[Screenshot and document pointing data]
'''
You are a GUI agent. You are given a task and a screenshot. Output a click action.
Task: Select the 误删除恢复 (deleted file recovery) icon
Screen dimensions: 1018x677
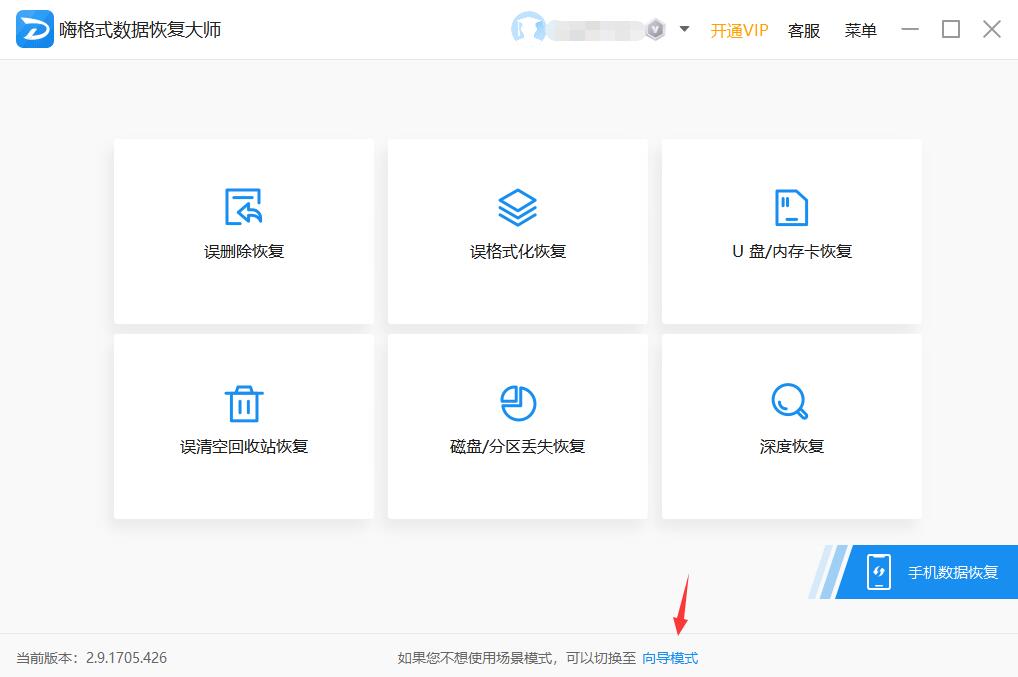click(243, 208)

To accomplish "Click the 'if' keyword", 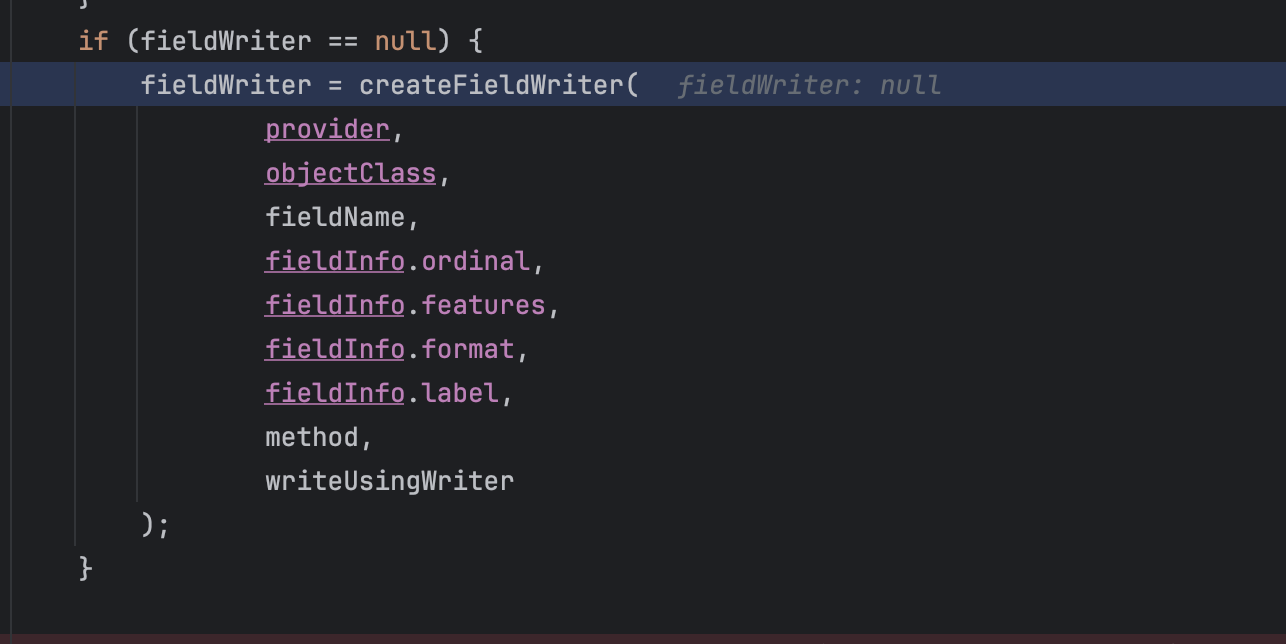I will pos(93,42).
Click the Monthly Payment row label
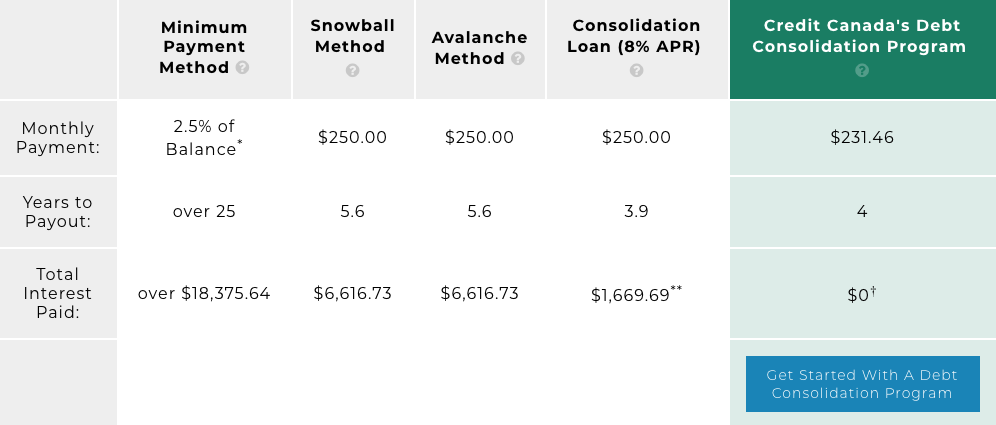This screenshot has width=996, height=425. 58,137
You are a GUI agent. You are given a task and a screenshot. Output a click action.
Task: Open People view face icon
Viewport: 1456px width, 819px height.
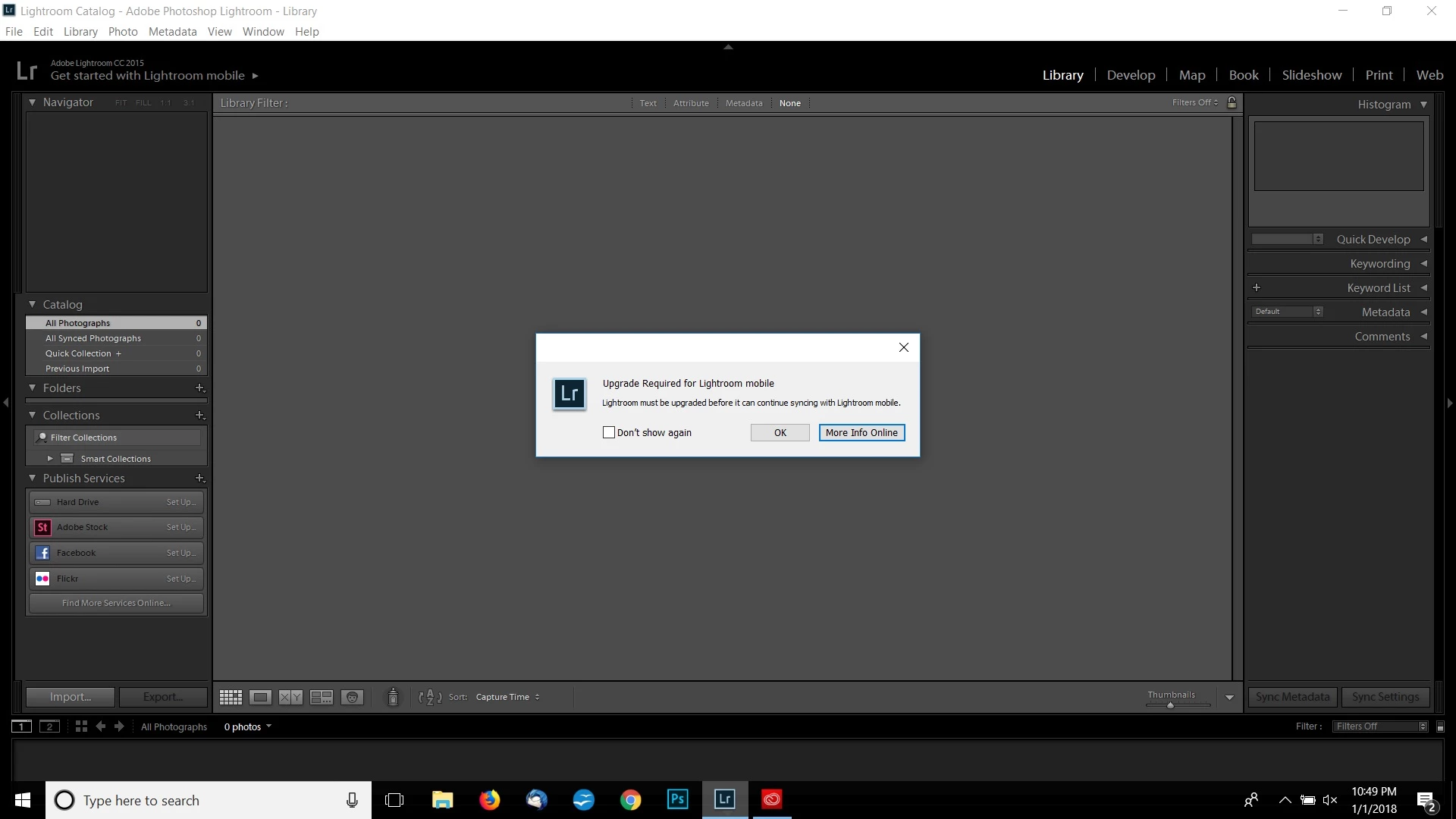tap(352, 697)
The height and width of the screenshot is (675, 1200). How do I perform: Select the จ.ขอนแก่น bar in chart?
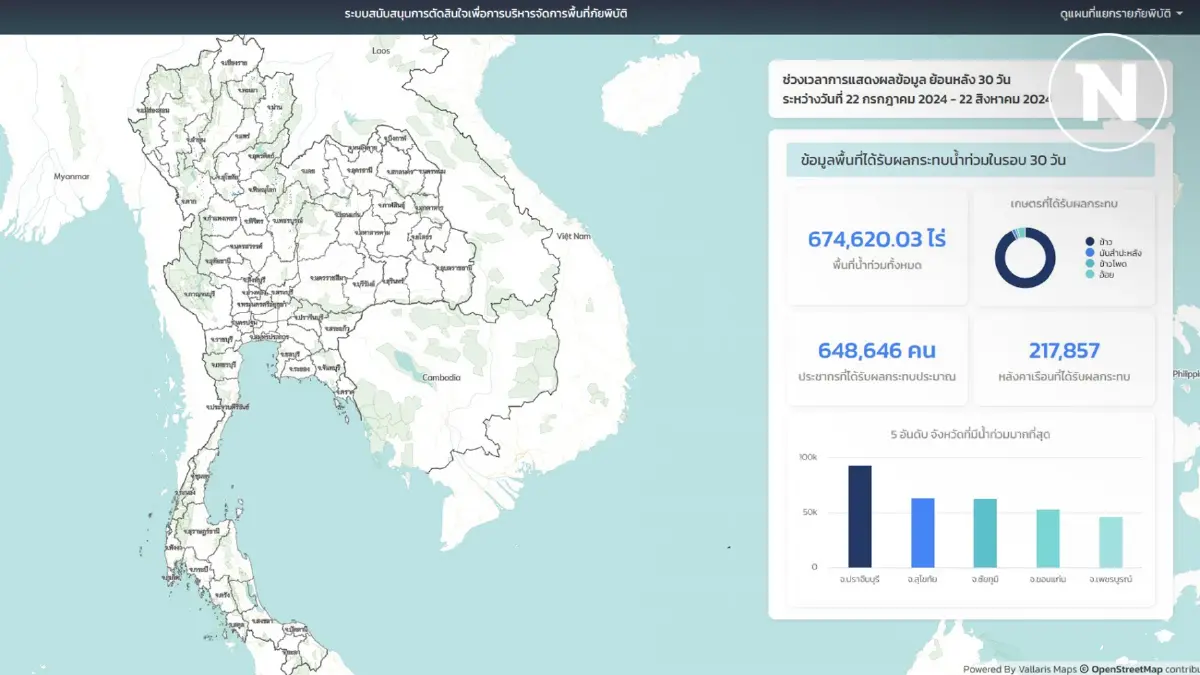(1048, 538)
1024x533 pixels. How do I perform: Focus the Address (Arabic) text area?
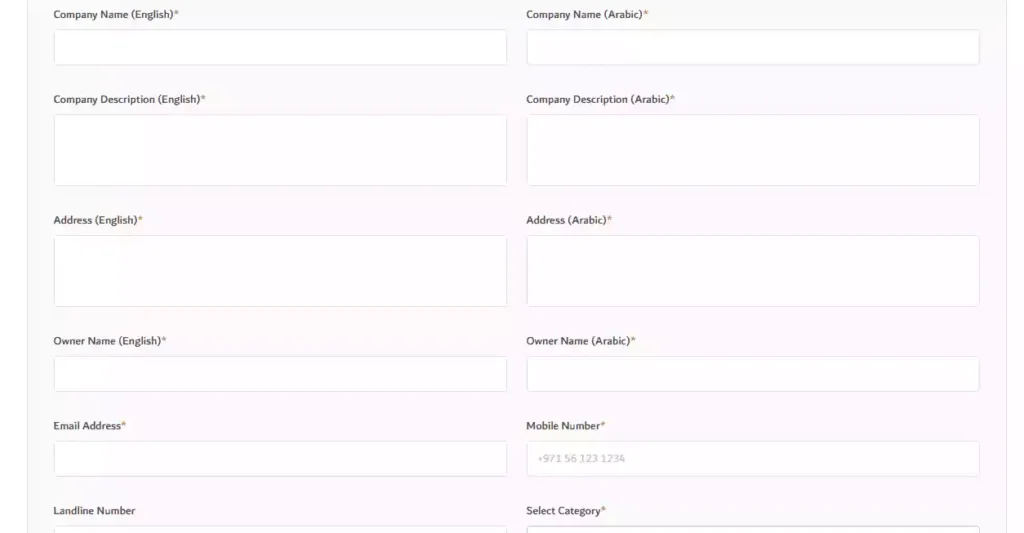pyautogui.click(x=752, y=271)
'''
Copy everything from the line containing "1024x533 pixels. How" down to the last of the lines above, leaving the pictures out of your answer.

_Output_
1024x533 pixels. How do I perform: Focus the Address (Arabic) text area?
pyautogui.click(x=752, y=271)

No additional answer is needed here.